> [Exercise] Reproduce the data from the line containing "Task: Reply to Raj Govind's comment" through the line containing "pos(631,286)", including both of those lines, and omit the pictures.

> [Supplied entries]
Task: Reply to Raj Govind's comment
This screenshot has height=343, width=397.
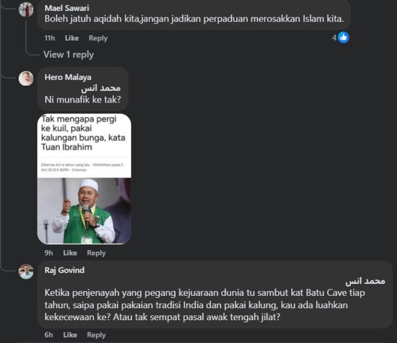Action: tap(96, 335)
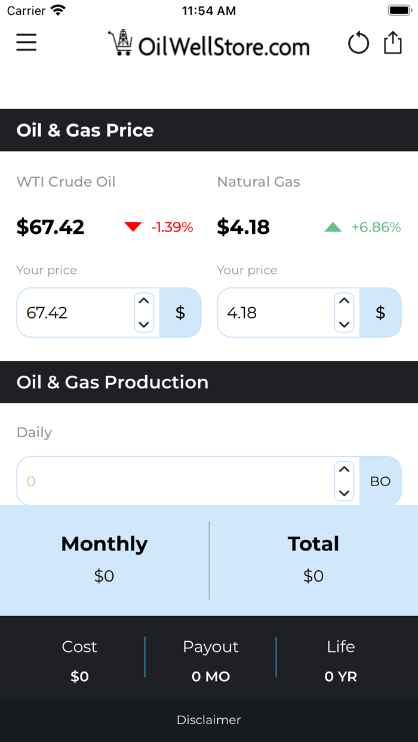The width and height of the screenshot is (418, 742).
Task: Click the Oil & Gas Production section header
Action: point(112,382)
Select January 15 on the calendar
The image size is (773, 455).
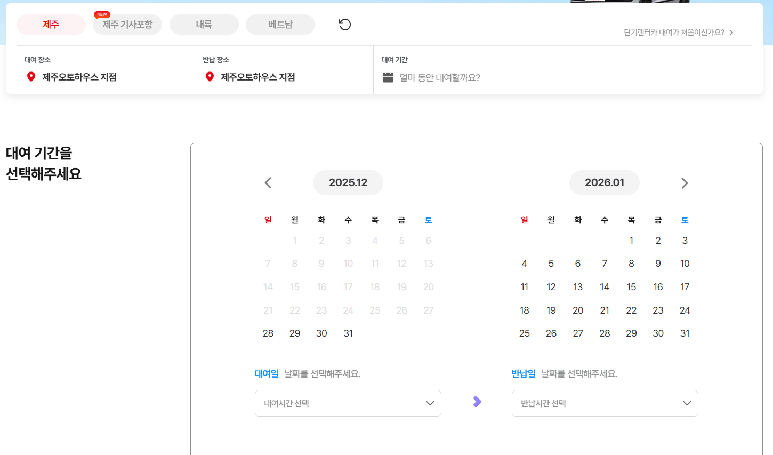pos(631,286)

==

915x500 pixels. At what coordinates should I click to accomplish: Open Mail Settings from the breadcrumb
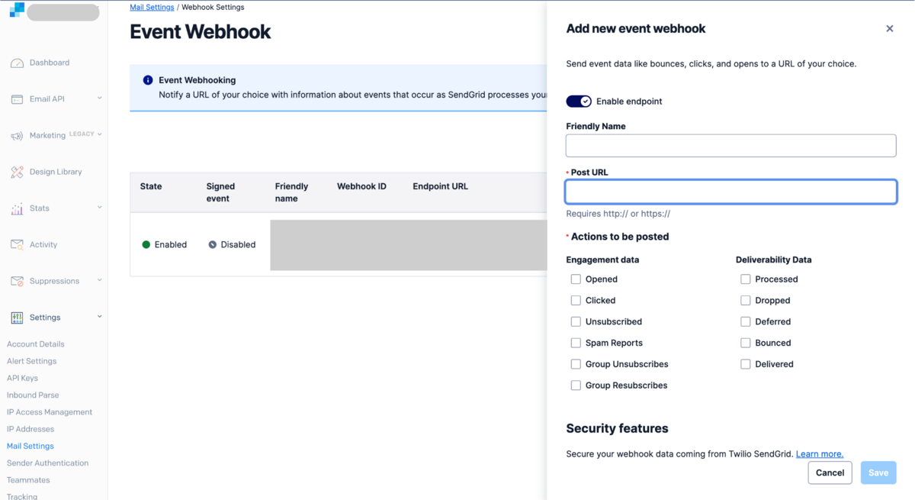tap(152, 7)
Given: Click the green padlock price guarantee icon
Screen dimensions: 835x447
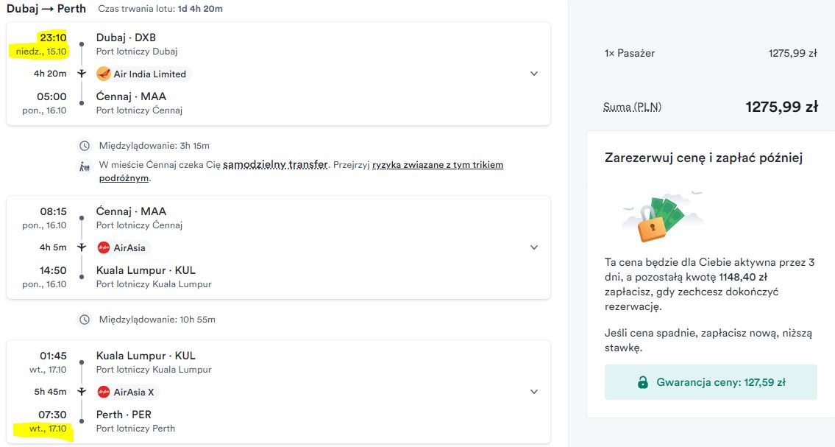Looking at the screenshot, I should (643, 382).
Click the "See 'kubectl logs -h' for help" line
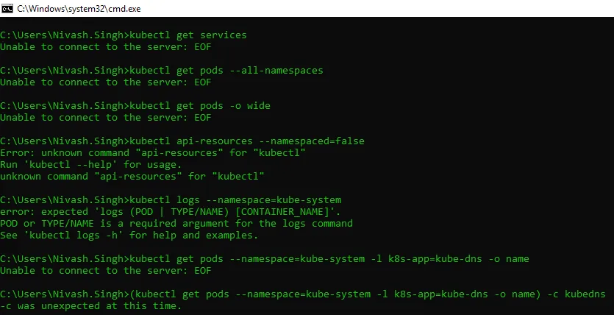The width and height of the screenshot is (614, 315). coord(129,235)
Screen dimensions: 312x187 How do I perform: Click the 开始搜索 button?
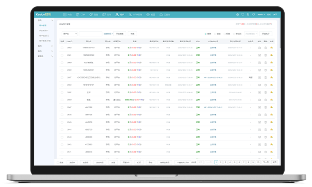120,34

--

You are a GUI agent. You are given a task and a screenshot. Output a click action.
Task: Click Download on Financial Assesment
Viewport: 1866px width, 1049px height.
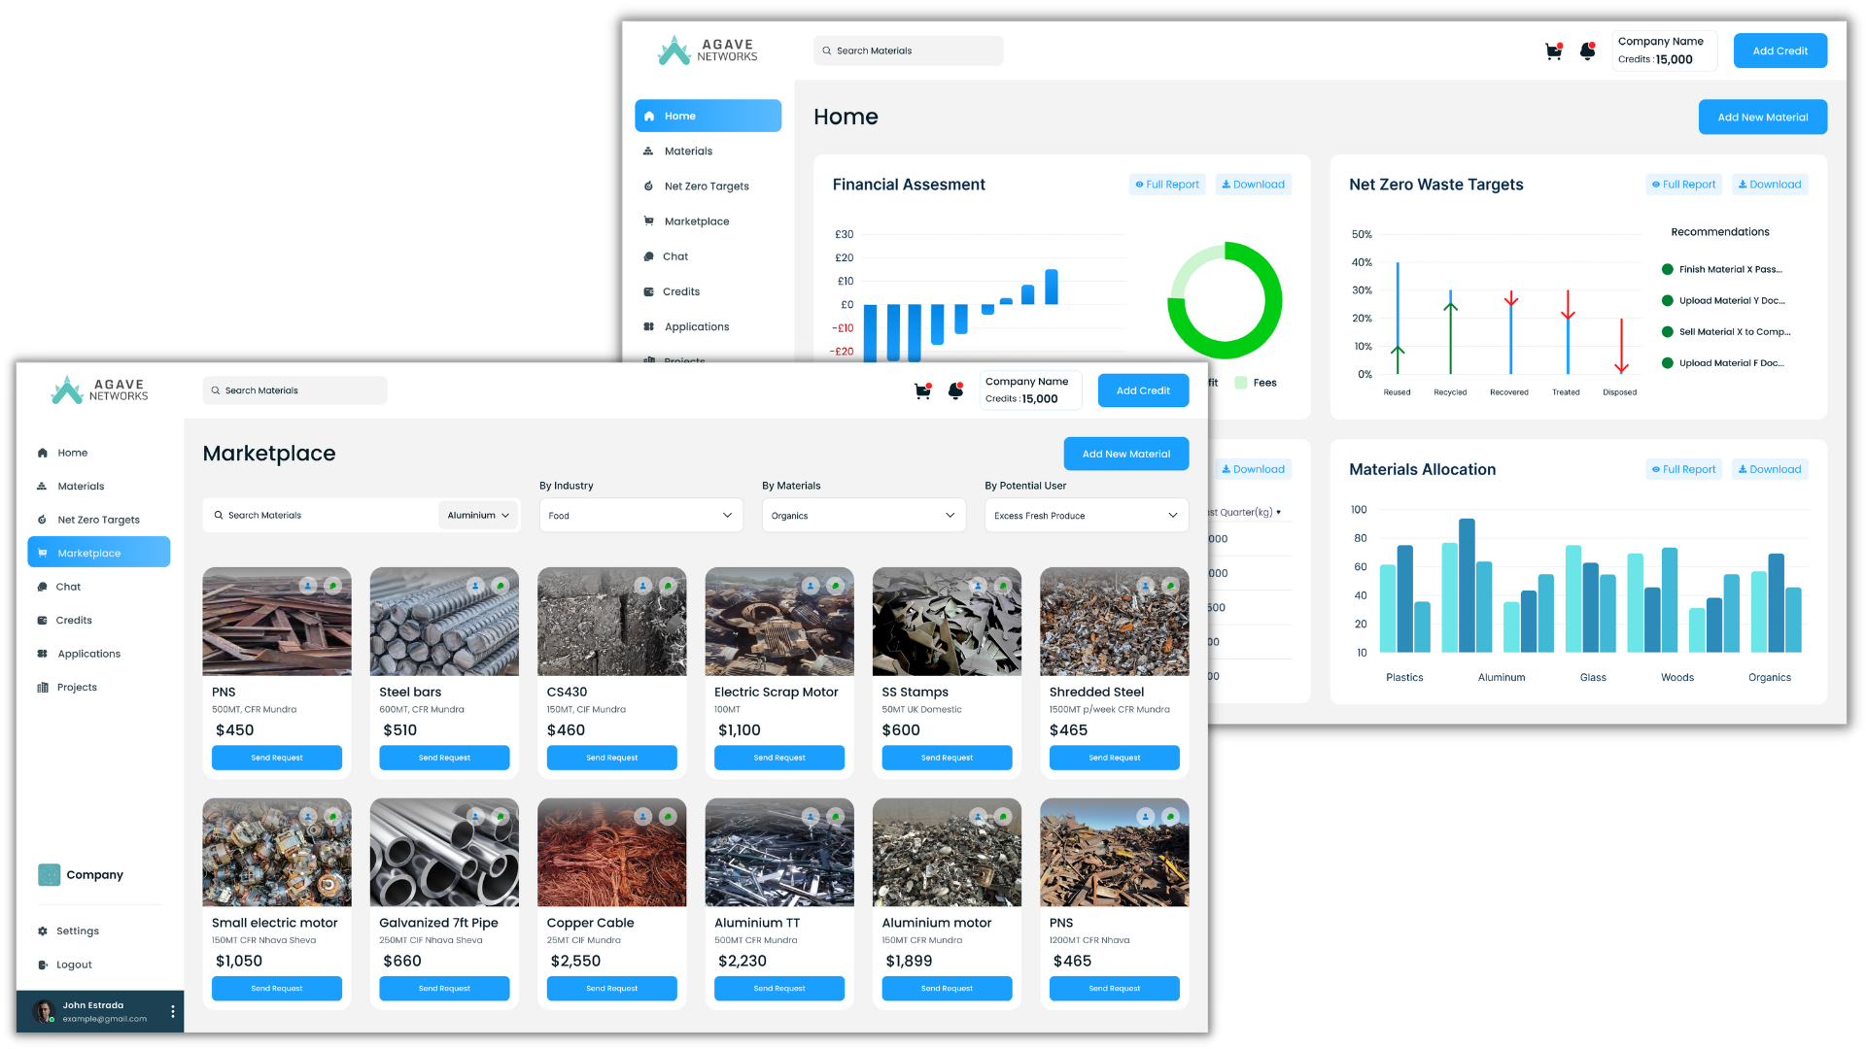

> [Result of this exercise]
Task: Reply to Raj Govind's comment
This screenshot has height=343, width=397.
Action: tap(96, 335)
The width and height of the screenshot is (418, 742).
Task: Click the Oil & Gas Production section header
Action: point(112,382)
Select January 15 on the calendar
The image size is (773, 455).
pos(631,286)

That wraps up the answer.